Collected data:
________________________
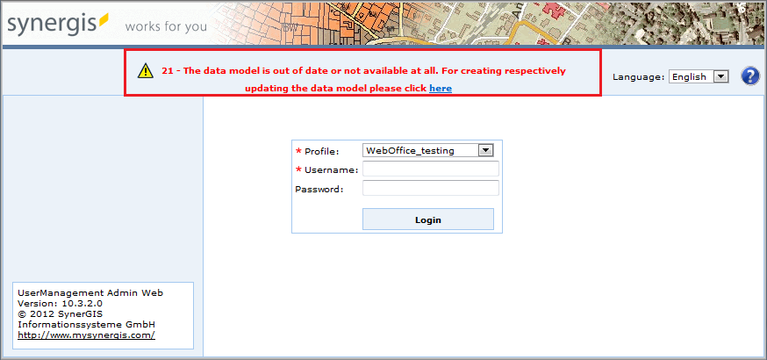767x360 pixels.
Task: Click the 'works for you' slogan text
Action: pyautogui.click(x=166, y=26)
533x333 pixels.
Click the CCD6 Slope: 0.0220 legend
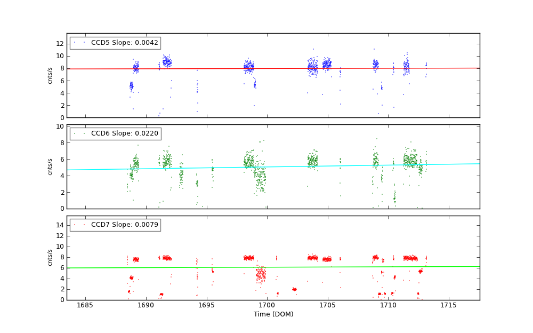(x=115, y=134)
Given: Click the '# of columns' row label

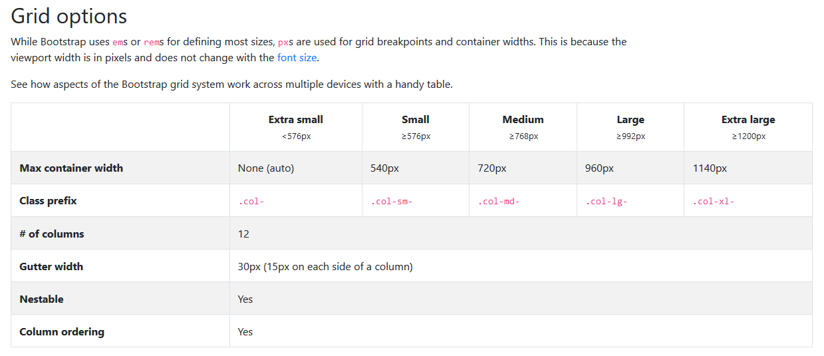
________________________
_Task objective_
Make an exact copy of the lines of the records from the line containing "533x333 pixels." through the final line, both ends included, but not of the pictures.

_Exercise response_
533x333 pixels.
Click the CCD6 Slope: 0.0220 legend
(x=115, y=134)
Given: Click the '# of columns' row label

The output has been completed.